- Exercise data:
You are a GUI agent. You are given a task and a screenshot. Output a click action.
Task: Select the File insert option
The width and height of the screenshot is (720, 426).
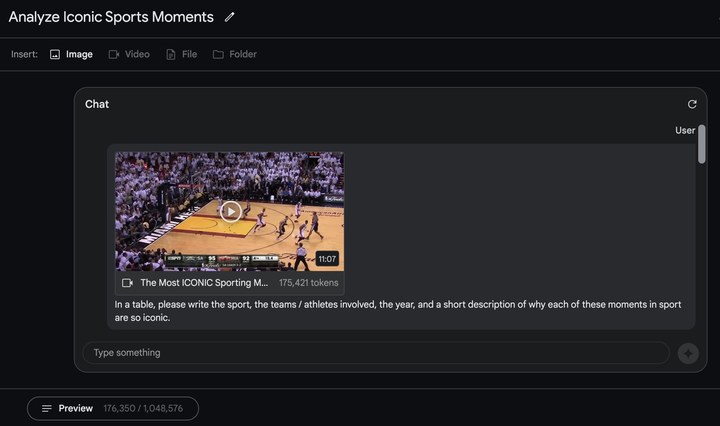pos(181,54)
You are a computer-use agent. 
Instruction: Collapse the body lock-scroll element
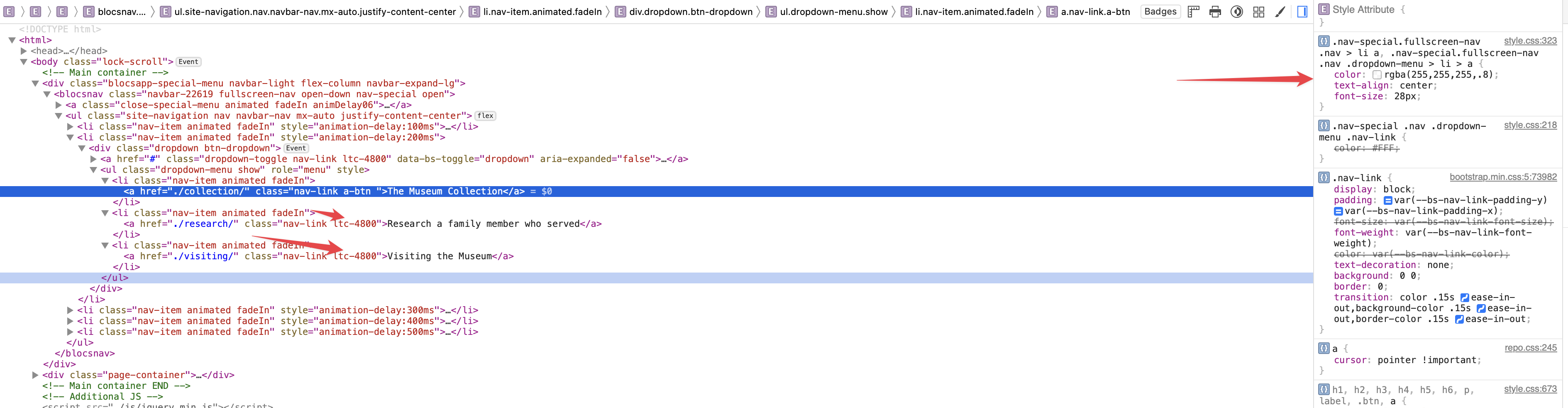pyautogui.click(x=24, y=62)
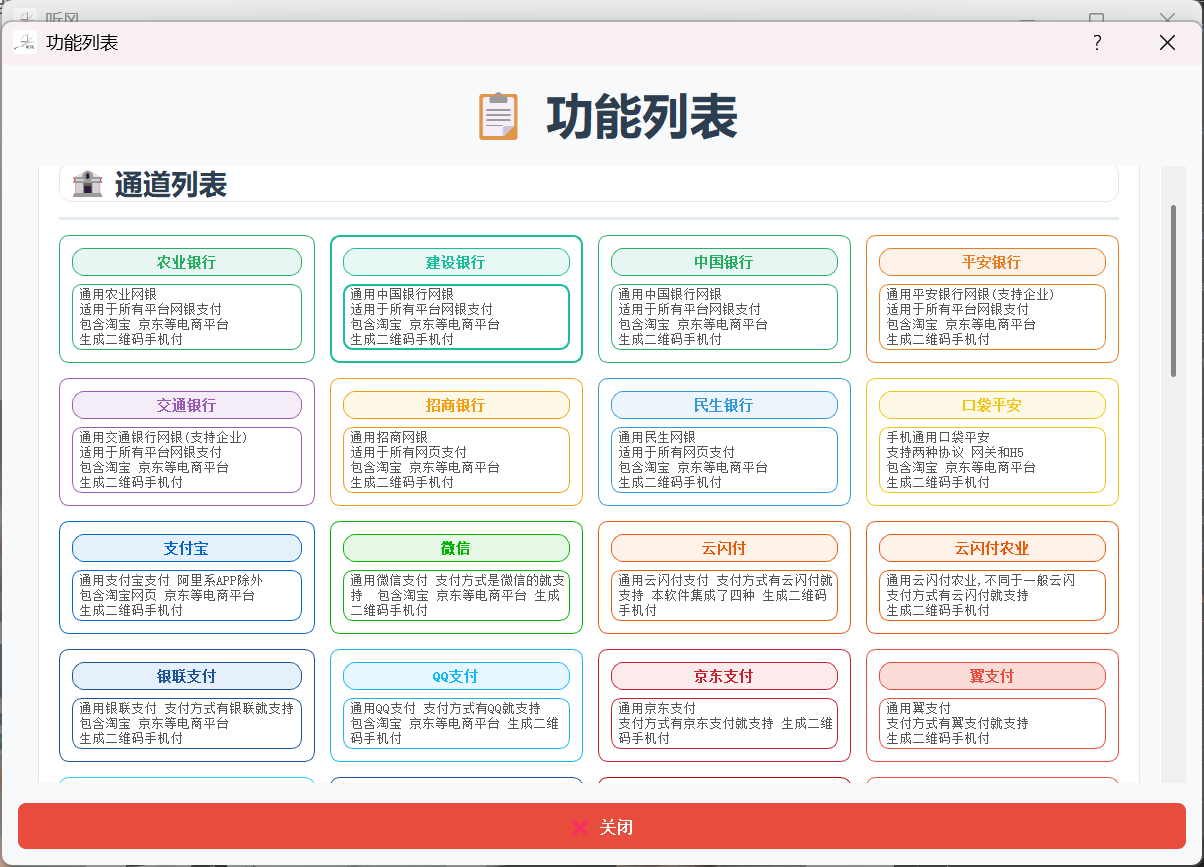The height and width of the screenshot is (867, 1204).
Task: Choose the 微信 payment channel label
Action: (x=456, y=548)
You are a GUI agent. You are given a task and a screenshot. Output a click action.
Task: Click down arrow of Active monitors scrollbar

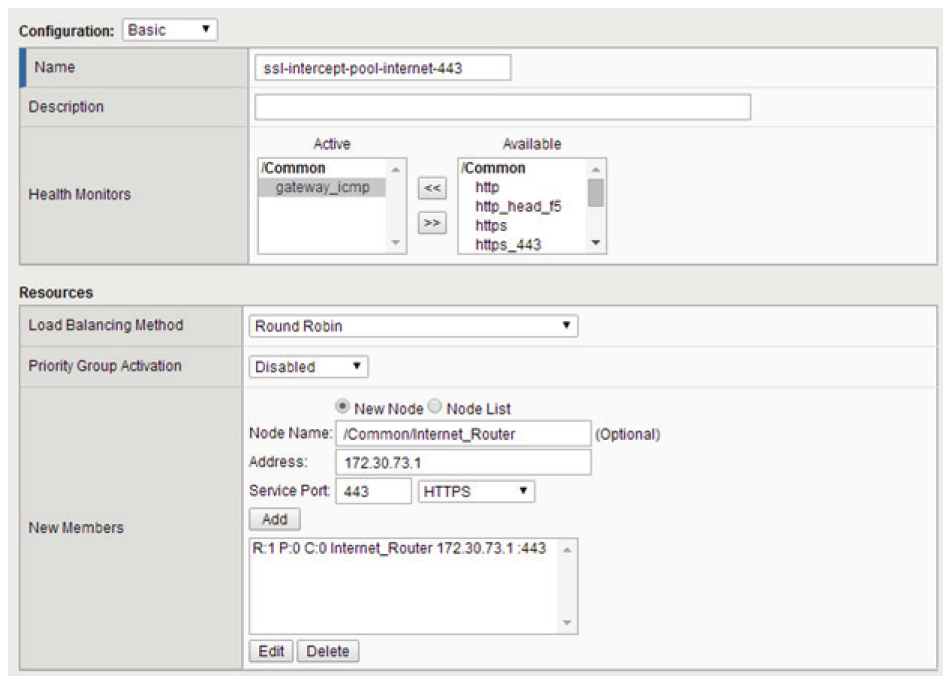[x=395, y=243]
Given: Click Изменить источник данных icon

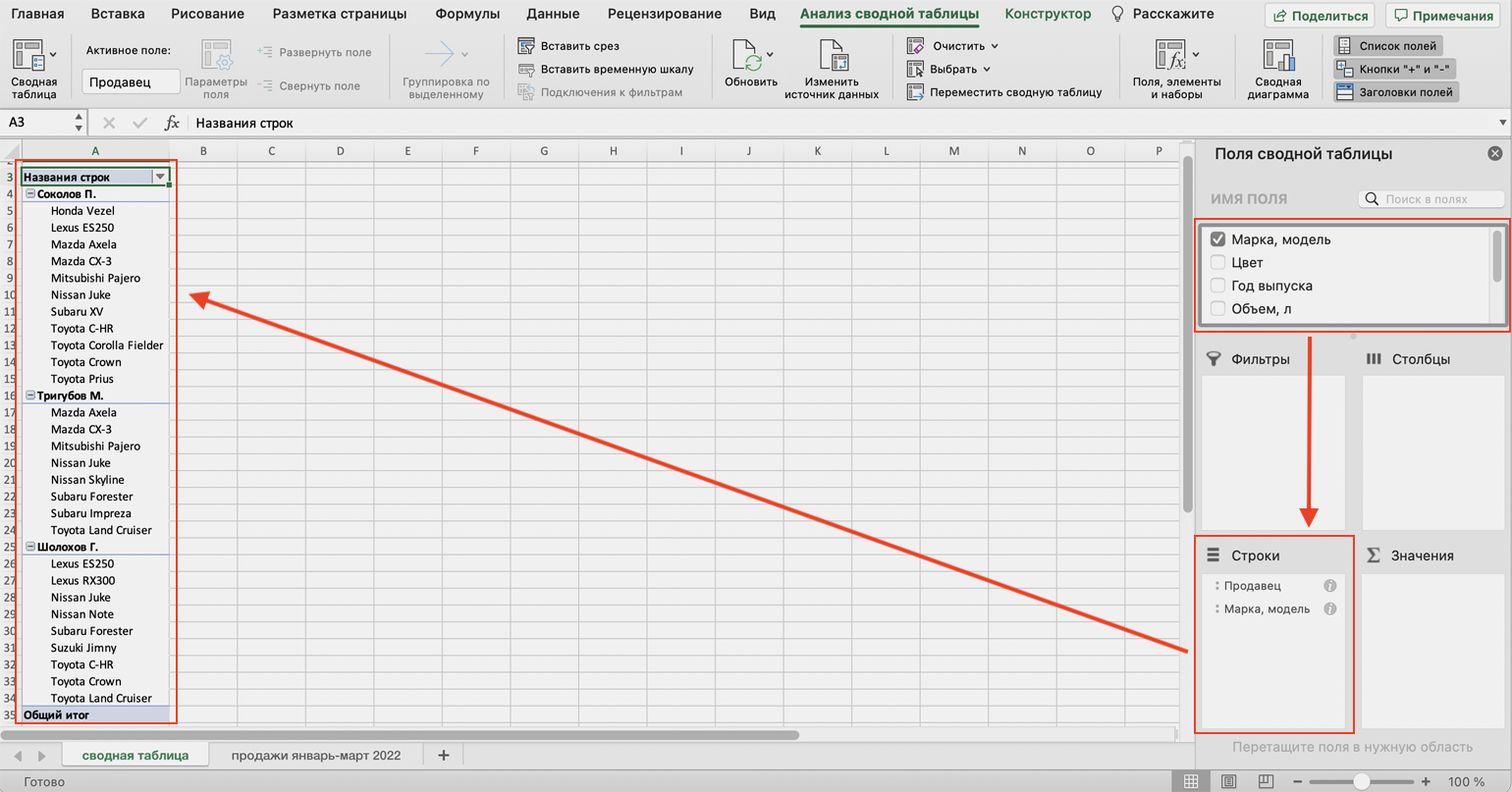Looking at the screenshot, I should pyautogui.click(x=832, y=57).
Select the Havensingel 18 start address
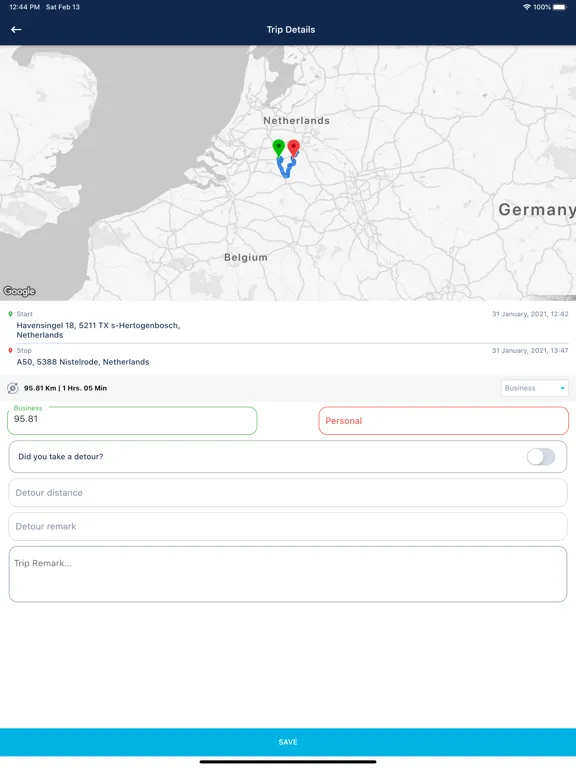The image size is (576, 768). (x=98, y=330)
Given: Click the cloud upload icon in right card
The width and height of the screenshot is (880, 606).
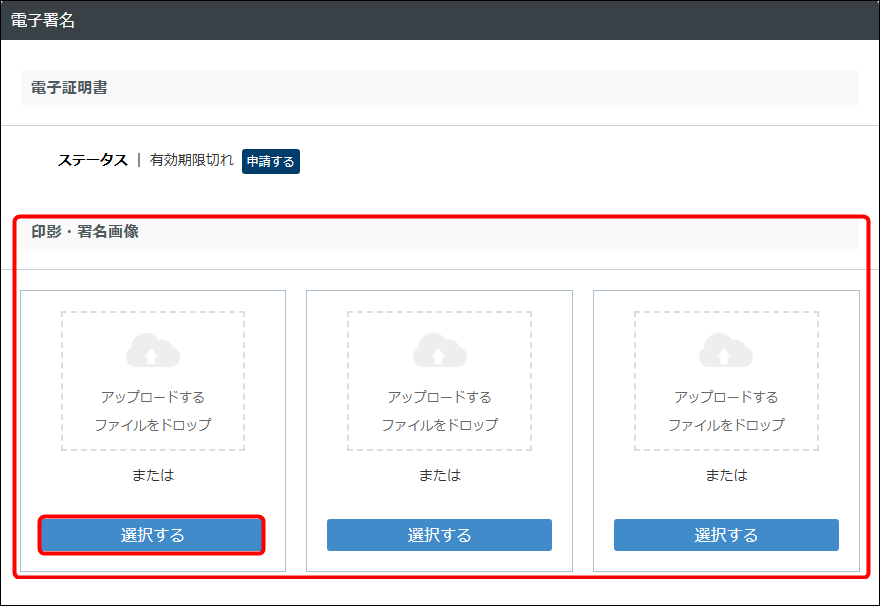Looking at the screenshot, I should 726,351.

- Problem statement: Only exact copies are wanted here. Write out the lines from the one containing "Given: Click Изменить источник данных icon" through the end of the material and no others, omitting all pictures.

- Answer:
Given: Click Изменить источник данных icon

Looking at the screenshot, I should pyautogui.click(x=832, y=57).
Select the Havensingel 18 start address
The image size is (576, 768). (x=98, y=330)
Given: Click the cloud upload icon in right card
The width and height of the screenshot is (880, 606).
Looking at the screenshot, I should 726,351.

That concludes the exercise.